Do whatever you need to do for generating results, but what speaks against specifying it as

[model geography]
data = glottolog-languoid.csv
traits = latitude,longitude
model = geosphere

or then in your case

[model geography]
data = only-latlon.csv
traits = lat,lon
#can be left out, if you assume that it has got only these two columns
model = geosphere

? Have you implemented geographical inference in a different way from other substitution models?

xrotwang commented 8 years ago

I'm ok with the config syntax proposed by @Anaphory, except that the default case of using glottolog location data should be dealt with differently. In that case it should be sufficient to specify

data = glottolog

and the selection of the data file will then be done respecting the glottolog-release specified in the admin section.

Anaphory commented 8 years ago

Yes. I would even consider that the default for a [geography] section, I was just thinking of @lmaurits testing geography support with an explicit file.

lmaurits commented 8 years ago

Re: using [geography] instead of [model geography] with model=geosphere. At the moment, the geographic model is handled somewhat differently from all the other models, even though conceptually (from BEAST's perspective) it is the very same kind of thing. In fact, the GeoModel class currently does not even subclass BaseModel!
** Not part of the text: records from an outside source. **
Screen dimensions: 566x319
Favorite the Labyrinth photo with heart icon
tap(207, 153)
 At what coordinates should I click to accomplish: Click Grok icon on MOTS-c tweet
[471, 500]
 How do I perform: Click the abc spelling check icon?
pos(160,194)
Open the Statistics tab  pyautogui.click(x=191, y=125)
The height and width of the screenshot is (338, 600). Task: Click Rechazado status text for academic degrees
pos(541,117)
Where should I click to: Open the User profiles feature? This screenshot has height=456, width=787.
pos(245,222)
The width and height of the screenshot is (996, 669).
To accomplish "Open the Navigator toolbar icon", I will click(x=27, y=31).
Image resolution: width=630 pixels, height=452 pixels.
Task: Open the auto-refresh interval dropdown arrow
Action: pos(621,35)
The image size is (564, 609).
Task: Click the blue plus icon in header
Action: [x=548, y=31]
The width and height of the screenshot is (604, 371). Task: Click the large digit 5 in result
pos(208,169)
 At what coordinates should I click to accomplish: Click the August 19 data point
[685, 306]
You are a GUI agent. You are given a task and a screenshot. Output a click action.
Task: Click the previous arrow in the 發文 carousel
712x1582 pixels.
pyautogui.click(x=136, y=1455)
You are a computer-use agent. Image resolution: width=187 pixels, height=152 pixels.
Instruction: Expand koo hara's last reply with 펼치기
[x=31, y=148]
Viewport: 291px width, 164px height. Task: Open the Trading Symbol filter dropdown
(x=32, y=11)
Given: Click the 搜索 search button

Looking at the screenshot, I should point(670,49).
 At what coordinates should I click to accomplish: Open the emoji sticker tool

There are two reasons for this:

  1. I want the structure of config files not to reflect BEAST's conceptual view of the world, but to reflect a typical working linguist's conceptual view of the world (or, rather, my best guess at what that is). I feel like users are likely to think of geography as "a different kind of thing" from "real data".
  2. (which played the stronger role in leading me to do things the way they are currently done), most of the logic associated with either the BaseModel class or the way non-geographic models are treated in Configuration.process() is either useless or actively unwanted for the geographic modes. E.g.:
    • We don't want to filter the features based on some user-specified list or bother to check for missing data, constant values.
    • We don't want to setup a userDataType with a custom codeMap.
    • We don't want to set the languages in an analysis to the union or intersection of the languages in the datafiles with the languages that Glottolog has lat/lon data for.
    • The clock logic is different (detailed above).
lmaurits commented 8 years ago

Re: specifying that we want to use Glottolog data. I want this to be an implicit default, i.e. it should not be necessary to ever write anything like data = glottolog. Rather, data = should only be necessary for providing an alternative source of data.

lmaurits commented 8 years ago

@xrotwang, do you have even a rough idea on when you might be able to find the time to work on the Glottolog geography integration? I'm not trying to rush you and am happy to wait, I just want to calibrate my expectations for when a 1.2.0 release might be possible (so I know how hard to work on docs/testing!).

xrotwang commented 8 years ago

I'm on holidays this week, back on Tuesday. Should be able to work on this next week. 1 day should be enough I hope. Am 22.03.2016 02:57 schrieb "Luke Maurits" notifications@github.com:

@xrotwang https://github.com/xrotwang, do you have even a rough idea on when you might be able to find the time to work on the Glottolog geography integration? I'm not trying to rush you and am happy to wait, I just want to calibrate my expectations for when a 1.2.0 release might be possible (so I know how hard to work on docs/testing!).

— You are receiving this because you were mentioned. Reply to this email directly or view it on GitHub https://github.com/lmaurits/BEASTling/issues/55#issuecomment-199583391

lmaurits commented 8 years ago

Okay, no problem! Enjoy your holidays.

lmaurits commented 8 years ago

Closing this as all the geography stuff is now in develop and seems to be working nicely.